### Records to use

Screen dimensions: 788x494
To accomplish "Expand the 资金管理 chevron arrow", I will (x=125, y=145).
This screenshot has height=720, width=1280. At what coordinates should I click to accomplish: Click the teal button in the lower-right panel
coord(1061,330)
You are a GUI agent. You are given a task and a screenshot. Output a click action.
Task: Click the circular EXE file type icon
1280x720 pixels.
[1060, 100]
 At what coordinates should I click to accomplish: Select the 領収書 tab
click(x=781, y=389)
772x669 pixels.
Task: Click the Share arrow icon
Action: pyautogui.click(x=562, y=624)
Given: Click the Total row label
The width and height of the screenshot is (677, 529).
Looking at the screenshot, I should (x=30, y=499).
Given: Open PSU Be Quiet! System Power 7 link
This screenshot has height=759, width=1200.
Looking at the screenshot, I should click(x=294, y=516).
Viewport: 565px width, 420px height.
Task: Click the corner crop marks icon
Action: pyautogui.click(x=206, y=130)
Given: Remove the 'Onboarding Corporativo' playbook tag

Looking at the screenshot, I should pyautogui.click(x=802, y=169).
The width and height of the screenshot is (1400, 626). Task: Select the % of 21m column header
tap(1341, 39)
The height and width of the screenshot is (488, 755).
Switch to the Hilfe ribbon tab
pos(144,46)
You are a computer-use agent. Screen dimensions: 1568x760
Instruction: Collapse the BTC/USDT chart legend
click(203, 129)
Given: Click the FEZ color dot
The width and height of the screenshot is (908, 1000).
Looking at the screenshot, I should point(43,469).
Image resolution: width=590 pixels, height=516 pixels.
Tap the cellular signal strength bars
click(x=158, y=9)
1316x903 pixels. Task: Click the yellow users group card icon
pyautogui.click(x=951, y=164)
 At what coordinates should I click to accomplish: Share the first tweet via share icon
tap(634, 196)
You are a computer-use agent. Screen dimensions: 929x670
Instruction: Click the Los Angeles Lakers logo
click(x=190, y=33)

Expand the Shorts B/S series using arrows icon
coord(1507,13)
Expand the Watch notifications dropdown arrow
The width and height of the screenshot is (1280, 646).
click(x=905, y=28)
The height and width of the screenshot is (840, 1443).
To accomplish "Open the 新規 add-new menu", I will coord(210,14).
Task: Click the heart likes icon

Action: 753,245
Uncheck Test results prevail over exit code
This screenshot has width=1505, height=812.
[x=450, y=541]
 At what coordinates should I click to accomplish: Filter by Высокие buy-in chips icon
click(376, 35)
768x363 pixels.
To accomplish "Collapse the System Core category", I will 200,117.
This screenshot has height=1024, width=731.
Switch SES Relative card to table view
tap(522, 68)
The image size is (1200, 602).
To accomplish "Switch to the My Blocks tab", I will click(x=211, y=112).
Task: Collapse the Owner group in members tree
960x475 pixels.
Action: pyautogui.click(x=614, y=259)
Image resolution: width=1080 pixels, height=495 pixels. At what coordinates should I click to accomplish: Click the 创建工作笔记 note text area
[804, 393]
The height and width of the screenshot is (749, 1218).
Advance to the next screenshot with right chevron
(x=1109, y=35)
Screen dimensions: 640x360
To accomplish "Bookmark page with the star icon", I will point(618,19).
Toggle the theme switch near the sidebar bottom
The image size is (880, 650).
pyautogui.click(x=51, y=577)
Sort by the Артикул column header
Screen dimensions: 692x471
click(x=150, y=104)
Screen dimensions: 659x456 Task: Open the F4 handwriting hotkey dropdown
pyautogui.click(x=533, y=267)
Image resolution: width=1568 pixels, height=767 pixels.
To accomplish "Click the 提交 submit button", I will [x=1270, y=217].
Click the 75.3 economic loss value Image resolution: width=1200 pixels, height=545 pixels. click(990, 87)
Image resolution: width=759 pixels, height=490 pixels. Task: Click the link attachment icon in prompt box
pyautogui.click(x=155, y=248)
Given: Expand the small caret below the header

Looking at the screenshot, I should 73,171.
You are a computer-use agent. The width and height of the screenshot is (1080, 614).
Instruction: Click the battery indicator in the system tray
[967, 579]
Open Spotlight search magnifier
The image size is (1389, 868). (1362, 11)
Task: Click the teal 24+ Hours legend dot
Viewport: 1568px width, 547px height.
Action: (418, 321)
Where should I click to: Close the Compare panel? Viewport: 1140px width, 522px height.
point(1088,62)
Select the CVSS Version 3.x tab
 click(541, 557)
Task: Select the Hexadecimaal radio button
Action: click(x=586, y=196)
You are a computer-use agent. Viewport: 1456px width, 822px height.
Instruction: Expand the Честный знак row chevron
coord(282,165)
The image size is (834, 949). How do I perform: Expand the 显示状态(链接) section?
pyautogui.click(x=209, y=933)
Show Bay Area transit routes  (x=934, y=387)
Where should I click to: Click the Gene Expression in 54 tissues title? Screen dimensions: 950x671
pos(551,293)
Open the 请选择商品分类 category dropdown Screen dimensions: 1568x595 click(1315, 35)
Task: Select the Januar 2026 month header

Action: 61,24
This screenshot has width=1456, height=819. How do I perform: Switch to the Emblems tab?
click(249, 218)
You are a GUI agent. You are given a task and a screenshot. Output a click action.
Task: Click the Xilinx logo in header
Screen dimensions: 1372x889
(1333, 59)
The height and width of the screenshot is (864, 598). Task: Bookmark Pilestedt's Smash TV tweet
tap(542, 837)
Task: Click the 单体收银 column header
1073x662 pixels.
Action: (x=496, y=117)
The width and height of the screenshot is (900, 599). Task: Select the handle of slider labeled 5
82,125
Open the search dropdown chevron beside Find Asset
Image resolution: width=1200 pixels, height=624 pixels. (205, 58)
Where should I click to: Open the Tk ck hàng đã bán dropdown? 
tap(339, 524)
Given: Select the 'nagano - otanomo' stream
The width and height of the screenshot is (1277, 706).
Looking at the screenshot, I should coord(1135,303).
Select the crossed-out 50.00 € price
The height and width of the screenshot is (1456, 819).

######

▶ _Instructions to follow_: Restate all the material above, keeping each word as it is.

▶ _Written answer_:
Screen dimensions: 788x494
To accomplish "Expand the 资金管理 chevron arrow", I will (x=125, y=145).
This screenshot has height=720, width=1280. At what coordinates should I click to accomplish: Click the teal button in the lower-right panel
coord(1061,330)
You are a GUI agent. You are given a task and a screenshot. Output a click action.
Task: Click the circular EXE file type icon
1280x720 pixels.
[1060, 100]
 At what coordinates should I click to accomplish: Select the 領収書 tab
click(x=781, y=389)
772x669 pixels.
Task: Click the Share arrow icon
Action: pyautogui.click(x=562, y=624)
Given: Click the Total row label
The width and height of the screenshot is (677, 529).
Looking at the screenshot, I should (x=30, y=499).
Given: Open PSU Be Quiet! System Power 7 link
This screenshot has height=759, width=1200.
Looking at the screenshot, I should click(x=294, y=516).
Viewport: 565px width, 420px height.
Task: Click the corner crop marks icon
Action: pyautogui.click(x=206, y=130)
Given: Remove the 'Onboarding Corporativo' playbook tag

Looking at the screenshot, I should pyautogui.click(x=802, y=169).
The width and height of the screenshot is (1400, 626). Task: Select the % of 21m column header
tap(1341, 39)
The height and width of the screenshot is (488, 755).
Switch to the Hilfe ribbon tab
pos(144,46)
You are a computer-use agent. Screen dimensions: 1568x760
Instruction: Collapse the BTC/USDT chart legend
click(203, 129)
Given: Click the FEZ color dot
The width and height of the screenshot is (908, 1000).
Looking at the screenshot, I should point(43,469).
Image resolution: width=590 pixels, height=516 pixels.
Tap the cellular signal strength bars
click(x=158, y=9)
1316x903 pixels. Task: Click the yellow users group card icon
pyautogui.click(x=951, y=164)
 At what coordinates should I click to accomplish: Share the first tweet via share icon
tap(634, 196)
You are a computer-use agent. Screen dimensions: 929x670
Instruction: Click the Los Angeles Lakers logo
click(x=190, y=33)

Expand the Shorts B/S series using arrows icon
coord(1507,13)
Expand the Watch notifications dropdown arrow
The width and height of the screenshot is (1280, 646).
click(x=905, y=28)
The height and width of the screenshot is (840, 1443).
To accomplish "Open the 新規 add-new menu", I will coord(210,14).
Task: Click the heart likes icon

Action: 753,245
Uncheck Test results prevail over exit code
This screenshot has width=1505, height=812.
[x=450, y=541]
 At what coordinates should I click to accomplish: Filter by Высокие buy-in chips icon
click(376, 35)
768x363 pixels.
To accomplish "Collapse the System Core category", I will 200,117.
This screenshot has height=1024, width=731.
Switch SES Relative card to table view
tap(522, 68)
The image size is (1200, 602).
To accomplish "Switch to the My Blocks tab", I will click(x=211, y=112).
Task: Collapse the Owner group in members tree
960x475 pixels.
Action: pyautogui.click(x=614, y=259)
Image resolution: width=1080 pixels, height=495 pixels. At what coordinates should I click to accomplish: Click the 创建工作笔记 note text area
[804, 393]
The height and width of the screenshot is (749, 1218).
Advance to the next screenshot with right chevron
(x=1109, y=35)
Screen dimensions: 640x360
To accomplish "Bookmark page with the star icon", I will point(618,19).
Toggle the theme switch near the sidebar bottom
The image size is (880, 650).
pyautogui.click(x=51, y=577)
Sort by the Артикул column header
Screen dimensions: 692x471
click(x=150, y=104)
Screen dimensions: 659x456 Task: Open the F4 handwriting hotkey dropdown
pyautogui.click(x=533, y=267)
Image resolution: width=1568 pixels, height=767 pixels.
To accomplish "Click the 提交 submit button", I will [x=1270, y=217].
Click the 75.3 economic loss value Image resolution: width=1200 pixels, height=545 pixels. click(990, 87)
Image resolution: width=759 pixels, height=490 pixels. Task: Click the link attachment icon in prompt box
pyautogui.click(x=155, y=248)
Given: Expand the small caret below the header

Looking at the screenshot, I should 73,171.
You are a computer-use agent. The width and height of the screenshot is (1080, 614).
Instruction: Click the battery indicator in the system tray
[967, 579]
Open Spotlight search magnifier
The image size is (1389, 868). (1362, 11)
Task: Click the teal 24+ Hours legend dot
Viewport: 1568px width, 547px height.
Action: (418, 321)
Where should I click to: Close the Compare panel? Viewport: 1140px width, 522px height.
point(1088,62)
Select the CVSS Version 3.x tab
 click(541, 557)
Task: Select the Hexadecimaal radio button
Action: click(x=586, y=196)
You are a computer-use agent. Viewport: 1456px width, 822px height.
Instruction: Expand the Честный знак row chevron
coord(282,165)
The image size is (834, 949). How do I perform: Expand the 显示状态(链接) section?
pyautogui.click(x=209, y=933)
Show Bay Area transit routes  (x=934, y=387)
Where should I click to: Click the Gene Expression in 54 tissues title? Screen dimensions: 950x671
pos(551,293)
Open the 请选择商品分类 category dropdown Screen dimensions: 1568x595 click(1315, 35)
Task: Select the Januar 2026 month header

Action: 61,24
This screenshot has width=1456, height=819. How do I perform: Switch to the Emblems tab?
click(249, 218)
You are a GUI agent. You are given a task and a screenshot. Output a click action.
Task: Click the Xilinx logo in header
Screen dimensions: 1372x889
(1333, 59)
The height and width of the screenshot is (864, 598). Task: Bookmark Pilestedt's Smash TV tweet
tap(542, 837)
Task: Click the 单体收银 column header
1073x662 pixels.
Action: (x=496, y=117)
The width and height of the screenshot is (900, 599). Task: Select the handle of slider labeled 5
82,125
Open the search dropdown chevron beside Find Asset
Image resolution: width=1200 pixels, height=624 pixels. (205, 58)
Where should I click to: Open the Tk ck hàng đã bán dropdown? 
tap(339, 524)
Given: Select the 'nagano - otanomo' stream
The width and height of the screenshot is (1277, 706).
Looking at the screenshot, I should coord(1135,303).
Select the crossed-out 50.00 € price
The height and width of the screenshot is (1456, 819).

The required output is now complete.